When a Parent Becomes a Daughter

X99Lynx at aol.com X99Lynx at aol.com
Tue Nov 2 04:07:44 UTC 1999


[ Moderator's note:
  This is a revised version of an message originally sent privately to me by
  Steve Long.  I encouraged him to submit it to the list, where it was caught
  in the backlog.  I'd like to thank him for his patience.
  --rma ]

This is about Larry Trask's statement: "An ancestral LANGUAGE cannot co-exist
with its own descendant."

In a message dated 10/20/99 5:02:33 PM, Larry Trask wrote:

<<First, you are confusing two things: the relation between a daughter and
its ancestor, and the relation between two or more daughters.>>

Unfortunately, I believe that is ALSO what you are confusing.  I believe in
good faith that if you consider the above TWO statements objectively you will
see you have has just committed "reification."

Now whatever definition you are using for "ancestors" or "daughters" above,
let's try to just stick with those for a moment and see them through.

You use the term "daughter" above.  Whatever vague boundaries you used to
decide when a language BECOMES a "daughter" - think of why the other
remaining part of the parent also must at the same time become "a daughter?"
Whatever caused you to call the two languages "daughters", consider what
makes them both BECOME "daughters" and makes the parent disappear?  So you
can say that a parent doesn't coexist with its daughter?

Take the language that you describe an "ancestor" by whatever definition you
use above.  Why are you assuming it also has to change status and become one
of the "daughters" just when another daughter emerges?  And at the very same
time (so that you can say there's no period of co-existence between parent
and daughter?)

"An ancestral LANGUAGE cannot co-exist with" a daughter.

Isn't this a reification?   The only reason a parent can't co-exist with a
daughter is because you automatically change it into a daughter when there's
another daughter branching off.  Aren't you creating another "daughter"
unnecessarily?

If you would have been satisfied with a single "ancestor" (by whatever your
definition is above) as a single language - if the branch off had not
happened - why are you turning that "ancestor" into a new language just
because a daughter branches off?

Isn't that reification?  Aren't you unnecessarily creating a new "daughter
language" (however you mean it above) when nothing more than a part of it has
broken off?

Now maybe this is all just a matter of terminology.  And I'd be happy with
that.  Because it would mean that your original statement is just terminology:

<<<<No.  An ancestral LANGUAGE cannot co-exist with its own descendant.>>
[Caps mine]

You can certainly co-exist with your own ancestor. In common sense everday
understanding, an "ancestor" doesn't automatically disappear or turn into a
"daughter" just because a descendent emerges.

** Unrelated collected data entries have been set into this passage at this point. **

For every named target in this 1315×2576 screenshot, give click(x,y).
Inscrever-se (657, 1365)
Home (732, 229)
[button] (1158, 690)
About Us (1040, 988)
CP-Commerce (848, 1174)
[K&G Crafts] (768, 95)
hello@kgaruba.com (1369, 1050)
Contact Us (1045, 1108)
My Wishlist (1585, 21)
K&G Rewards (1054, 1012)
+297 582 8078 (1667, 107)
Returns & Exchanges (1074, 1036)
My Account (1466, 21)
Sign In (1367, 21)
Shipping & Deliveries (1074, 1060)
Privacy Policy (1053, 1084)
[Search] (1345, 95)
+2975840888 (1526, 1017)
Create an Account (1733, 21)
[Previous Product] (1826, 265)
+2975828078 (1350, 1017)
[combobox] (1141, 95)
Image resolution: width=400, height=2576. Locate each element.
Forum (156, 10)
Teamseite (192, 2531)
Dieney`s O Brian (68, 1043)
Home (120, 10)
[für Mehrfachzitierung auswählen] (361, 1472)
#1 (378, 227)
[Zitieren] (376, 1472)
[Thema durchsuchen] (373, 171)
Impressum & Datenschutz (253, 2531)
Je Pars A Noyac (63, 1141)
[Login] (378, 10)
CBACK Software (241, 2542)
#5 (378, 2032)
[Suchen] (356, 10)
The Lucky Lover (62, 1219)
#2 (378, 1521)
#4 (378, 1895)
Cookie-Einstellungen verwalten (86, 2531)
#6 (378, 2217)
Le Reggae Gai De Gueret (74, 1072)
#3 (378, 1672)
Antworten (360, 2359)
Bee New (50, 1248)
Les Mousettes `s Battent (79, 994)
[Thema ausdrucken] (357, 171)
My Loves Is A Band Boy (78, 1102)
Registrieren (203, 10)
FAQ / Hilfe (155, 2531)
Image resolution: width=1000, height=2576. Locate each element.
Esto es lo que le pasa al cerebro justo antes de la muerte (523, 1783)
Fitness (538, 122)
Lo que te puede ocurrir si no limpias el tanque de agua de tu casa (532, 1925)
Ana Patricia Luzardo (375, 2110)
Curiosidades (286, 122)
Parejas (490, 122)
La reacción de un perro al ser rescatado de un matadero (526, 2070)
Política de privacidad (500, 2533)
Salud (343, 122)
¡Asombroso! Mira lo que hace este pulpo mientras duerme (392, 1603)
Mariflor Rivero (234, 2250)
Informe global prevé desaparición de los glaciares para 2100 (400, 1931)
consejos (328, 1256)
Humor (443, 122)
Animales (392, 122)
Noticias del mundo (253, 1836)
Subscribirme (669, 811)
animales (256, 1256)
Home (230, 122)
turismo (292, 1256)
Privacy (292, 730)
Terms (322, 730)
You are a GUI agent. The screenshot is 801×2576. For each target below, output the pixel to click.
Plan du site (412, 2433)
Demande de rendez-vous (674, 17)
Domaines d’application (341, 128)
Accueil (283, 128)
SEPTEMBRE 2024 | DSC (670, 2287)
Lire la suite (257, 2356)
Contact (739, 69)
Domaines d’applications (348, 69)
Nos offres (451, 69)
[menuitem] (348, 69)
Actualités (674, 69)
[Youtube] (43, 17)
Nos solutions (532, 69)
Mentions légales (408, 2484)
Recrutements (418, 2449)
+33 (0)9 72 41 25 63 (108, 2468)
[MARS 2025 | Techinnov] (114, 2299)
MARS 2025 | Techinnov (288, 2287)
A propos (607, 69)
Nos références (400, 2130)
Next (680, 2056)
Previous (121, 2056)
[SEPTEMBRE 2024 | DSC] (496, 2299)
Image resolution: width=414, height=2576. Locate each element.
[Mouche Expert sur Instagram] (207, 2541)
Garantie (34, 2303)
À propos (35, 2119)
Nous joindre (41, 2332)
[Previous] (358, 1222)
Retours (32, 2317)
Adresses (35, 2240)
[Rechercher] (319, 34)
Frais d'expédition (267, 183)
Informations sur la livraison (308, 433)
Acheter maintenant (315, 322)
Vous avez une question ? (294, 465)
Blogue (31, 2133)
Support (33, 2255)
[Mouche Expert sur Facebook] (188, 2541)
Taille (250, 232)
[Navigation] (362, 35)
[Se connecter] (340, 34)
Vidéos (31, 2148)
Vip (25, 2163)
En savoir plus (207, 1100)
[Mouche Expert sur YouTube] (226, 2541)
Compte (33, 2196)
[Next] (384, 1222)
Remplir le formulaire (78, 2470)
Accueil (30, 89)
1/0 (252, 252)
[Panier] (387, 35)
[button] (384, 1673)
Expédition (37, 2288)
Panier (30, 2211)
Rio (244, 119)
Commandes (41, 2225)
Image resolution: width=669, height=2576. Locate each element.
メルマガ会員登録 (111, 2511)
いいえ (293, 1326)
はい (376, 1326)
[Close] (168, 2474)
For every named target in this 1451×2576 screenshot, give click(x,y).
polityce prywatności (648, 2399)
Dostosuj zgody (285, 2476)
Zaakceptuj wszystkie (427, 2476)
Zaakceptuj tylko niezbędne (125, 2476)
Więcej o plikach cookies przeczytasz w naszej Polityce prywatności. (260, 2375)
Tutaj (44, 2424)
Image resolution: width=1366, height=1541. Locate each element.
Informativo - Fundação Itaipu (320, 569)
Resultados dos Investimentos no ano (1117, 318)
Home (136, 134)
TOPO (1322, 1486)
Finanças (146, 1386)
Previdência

You've written that, if regional varieties of a language "would eventually
become so different from one another that they would CEASE TO BE MUTUALLY
COMPREHENSIBLE at all, and we would be FORCED to speak, not of different
dialects, but of DIFFERENT LANGUAGES."  (CAPS ARE MINE.) (The context of this
quote alludes to multiple dialects - ie, not limited to just two.)

If there are many dialects and they don't become "mutually incomprehensible"
at the same time - why MUST they also all become different languages at the
same time?  Why would we be "forced" to call all those different parent
dialects "different languages" just because one became mutually
incomprehensible, branched off and became a daughter?

Now you have said that this explanation was only meant for students, not for
professionals.  Well, then on that basic level at least it seems "an
ancestral language CAN co-exist with its own descendant."